Sunday, May 6, 2018

Turkey Toms

As I have driven to the airport for hotel shuttle the last few years, I noticed often that a bachelor gaggle of turkey toms of 8-15 toms feed along the woods and meadow there. This spring again I noticed a small, separate pair of toms living and feeding separately about a quarter mile away.

I often speculate as to why these toms are segregated. Are they gay, and not interested in breeding, or are they exiled by the breeding, larger group of toms?

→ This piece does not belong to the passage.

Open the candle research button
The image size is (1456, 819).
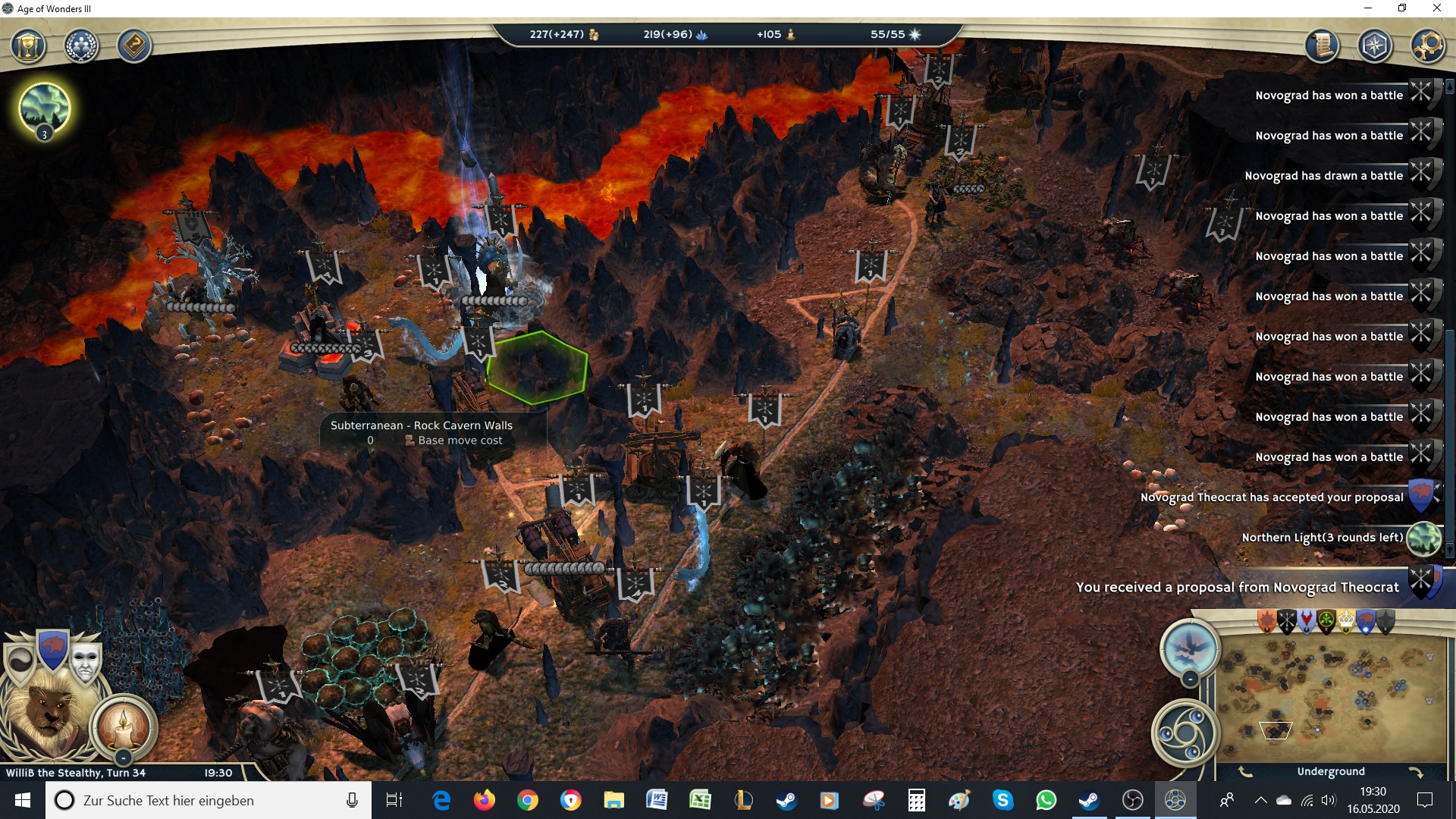pyautogui.click(x=124, y=726)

Are they genetically deficient in some way, and their being exiled is a way of nature's culling them out of the gene pool? Are the two segregated toms not as aggressive as the larger or more dominant toms, so nature segregates them to save their lives, thus potentially expanding the gene pool? Are they genetically different, and the larger group realizes it, so they are run out, a natural way of preventing inbreeding, and encouraging genetic outreach to turkeys in other counties? Are they toms from foreign turkey flocks that have not yet been accepted or never will be accepted by the turkey flock along the Minnesota River?

Could it  be that humans self-cull and are culled and exiled by Nature, as part of some natural master plan that humans do not even realize that they are enforcing and carrying out, as invisibly directed by the Good Spirits, as they also direct the toms at the airport?